Esta región se encuentra dando los primeros pasos hacia la transición energética, buscando reducir la contaminación por el uso de combustibles fósiles.

Mientras más de la mitad de la energía eléctrica que se produce en Latinoamérica proviene de fuentes renovables, el uso de combustibles fósiles para los medios de transporte sigue manteniendo su hegemonía, lo que genera una situación contradictoria en la región.

Los medios de transporte en Sudamérica generan el 35% de las emisiones de efecto invernadero, superando la media global, esto indica que por un lado se trabaja en el beneficio del medio ambiente con el uso de energías limpias mientras que la región mantiene altos índices de contaminación por el uso combustibles fósiles.

Este contexto se torna preocupante debido al continuo crecimiento del parque automotor y las consecuencias de esto para el cambio climático. Por lo que la transición hacia la electromovilidad se convierte en una alternativa esencial y urgente. La conciencia sobre el medio ambiente y sus cuidados existe en la región y hay varios países trabajando ya en mitigar los efectos que producen los transportes que usan combustibles fósiles.
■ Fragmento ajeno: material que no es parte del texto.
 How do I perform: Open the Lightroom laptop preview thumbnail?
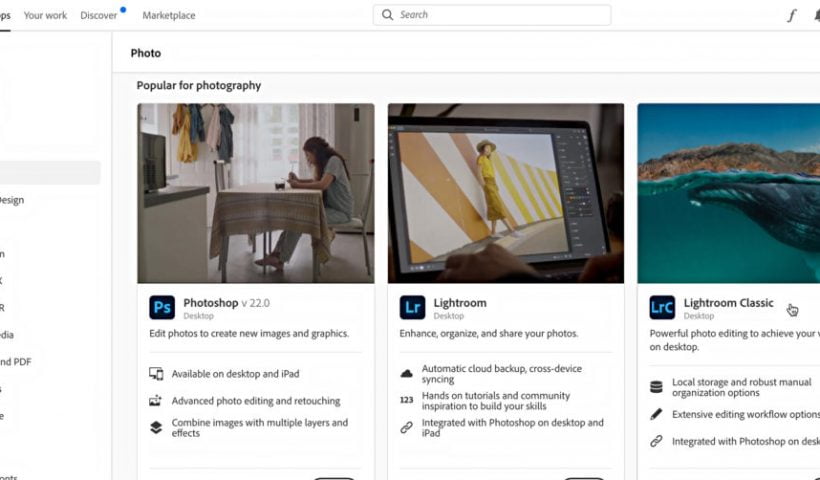[506, 193]
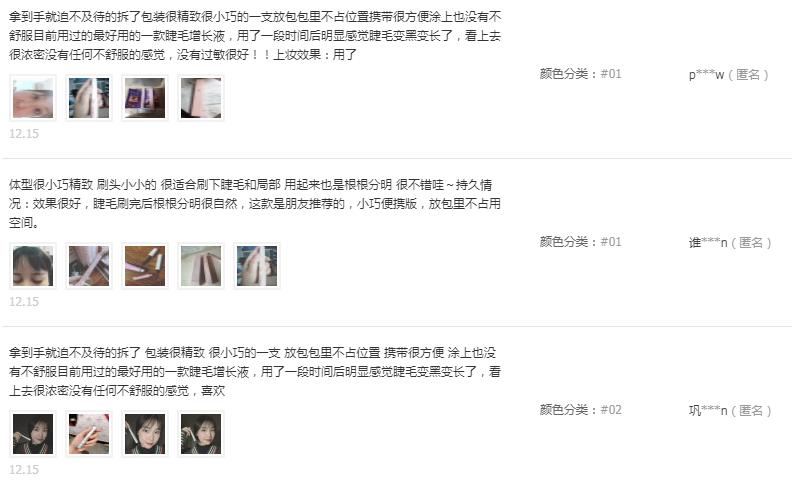Open first review's eye close-up photo
Screen dimensions: 800x481
pyautogui.click(x=33, y=98)
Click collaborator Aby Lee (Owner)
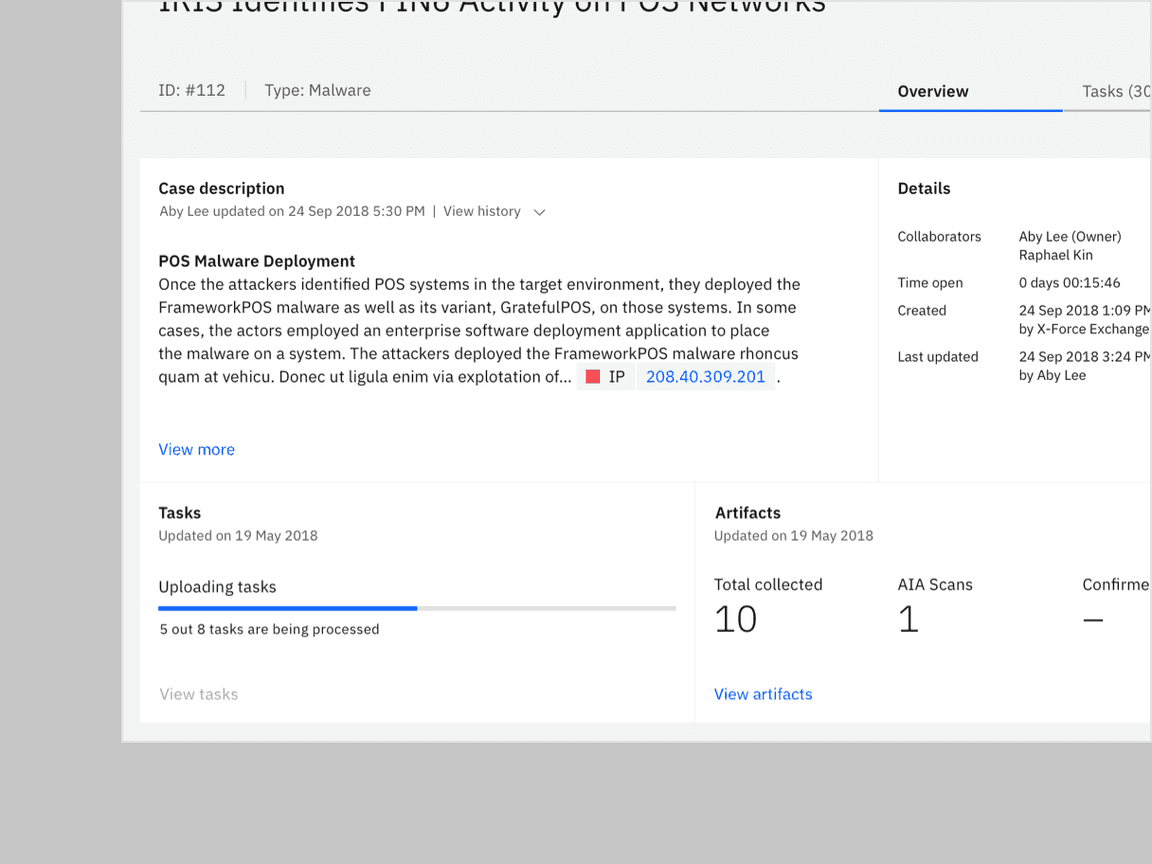 [x=1069, y=237]
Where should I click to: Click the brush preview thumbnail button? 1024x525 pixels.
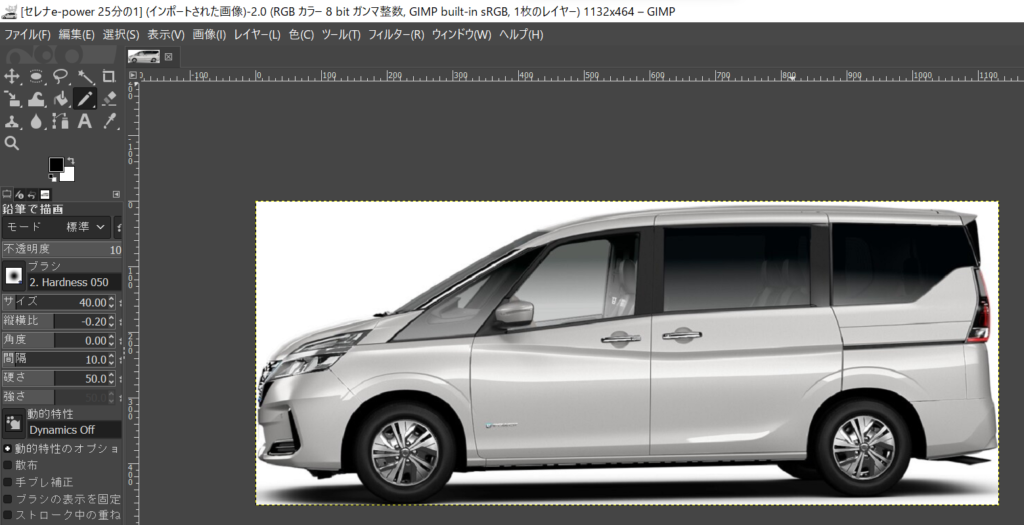click(13, 274)
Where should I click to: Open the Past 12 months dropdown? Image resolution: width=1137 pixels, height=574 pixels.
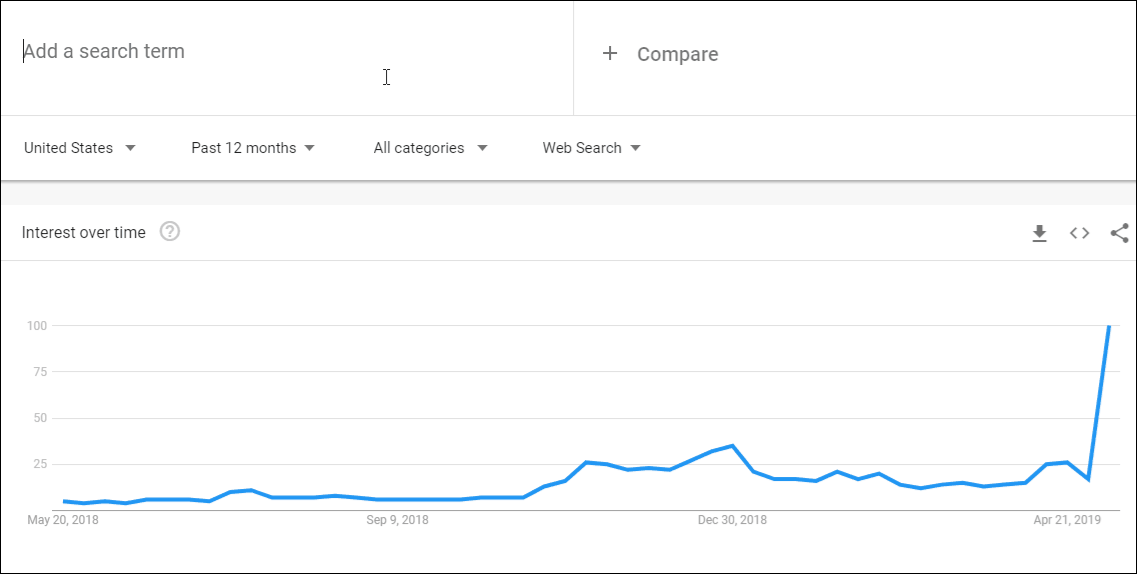click(x=252, y=148)
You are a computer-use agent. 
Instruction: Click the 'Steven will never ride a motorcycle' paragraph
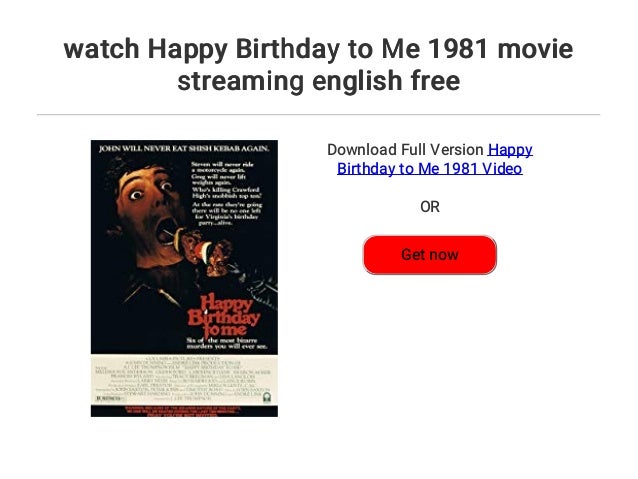point(227,194)
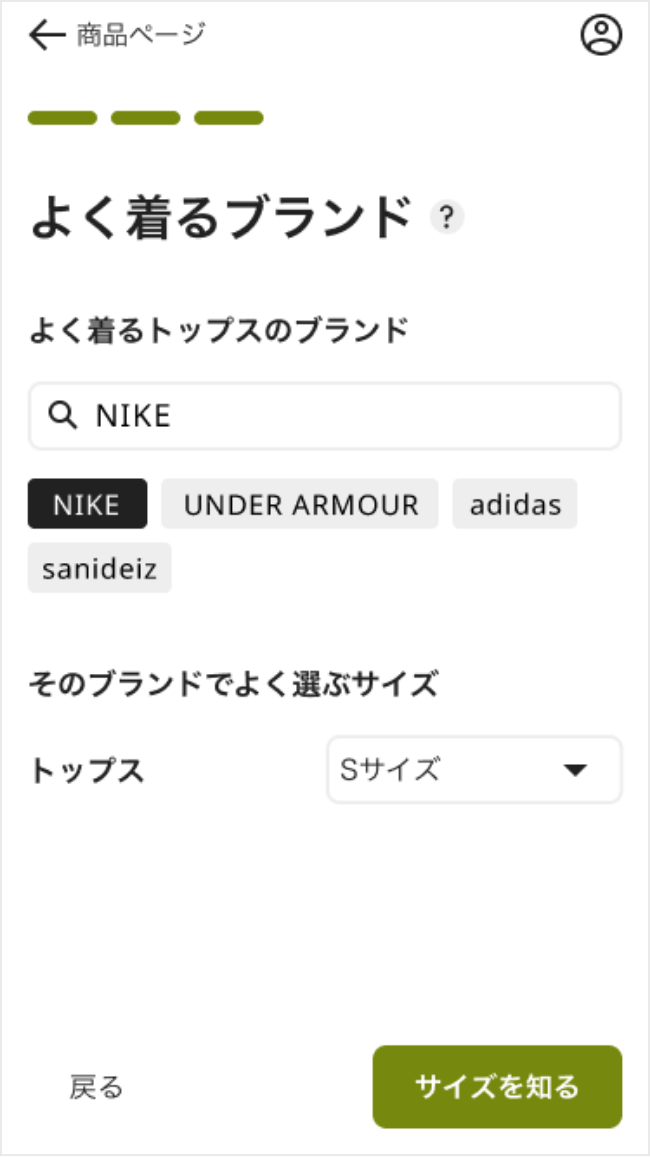Click the back arrow icon
This screenshot has height=1157, width=650.
click(x=47, y=36)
En ese sentido Argentina, por ejemplo  presentó una ley que plantea prohibir la fabricación de vehículos a combustible fósil en 20 años y presentó en 2022 su plan de movilidad sustentable. El Salvador, Paraguay y Honduras están en proceso de crear sus propios planes. Brasil aumenta lentamente su porcentaje de vehículos eléctricos. Quien lleva la delantera desde 2018 es Colombia, que junto con Chile transformaron su transporte público con buses eléctricos.
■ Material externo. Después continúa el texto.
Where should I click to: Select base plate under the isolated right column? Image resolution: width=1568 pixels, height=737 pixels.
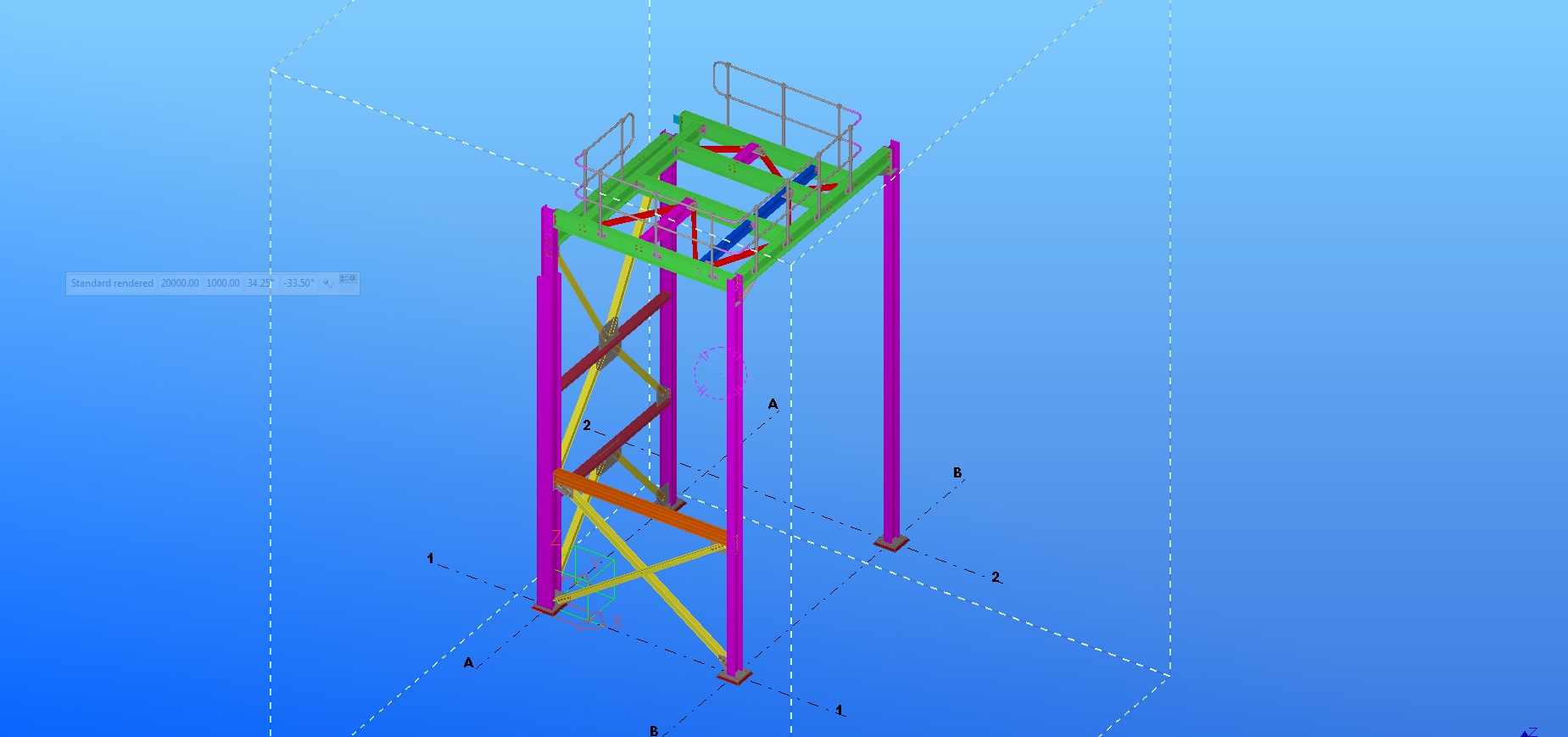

Estos nuevos escenarios y políticas nacionales presentan nuevos desafíos, en donde se deberá motivar a los usuarios a pasar de autos a combustión a autos eléctricos, logrando así recudir los efectos adversos para el medio ambiente. Casi ningún país contempla, por ejemplo, subsidios directos a la compra. La excepción fue Uruguay, que licitó por primera vez en 2021 un subsidio para la compra de buses de transporte público, en contraposición Latinoamérica gasta cada año 46.000 millones de dólares en subsidios a los combustibles fósiles.

Con incentivos para fabricación y compra de vehículos eléctricos se podría acelerar la transición en la región, lo que generaría un nuevo paso hacia el desarrollo de políticas sostenibles. Costa Rica se muestra a la vanguarda en políticas públicas que benefician el uso de la electro movilidad, por este motivo ha establecido tarifas eléctricas más bajas para la carga de autobuses eléctricos en todo el país, ha fijado una cuota para electrificar al menos el 5% de su flota de autobuses cada dos años y ha establecido el objetivo de que el 95% de los vehículos privados que circulan por sus carreteras sean eléctricos a mediados de siglo.

La región ha tomado conciencia de la importancia de esta transición, los países han iniciado un cambio hacia la electromovilidad, algunos con mayor ímpetu que otros, el mayor desafío esta dado por el vigor con que cada gobierno implemente las políticas públicas necesarias para incentivar a consumidores y productores al cambio sostenible.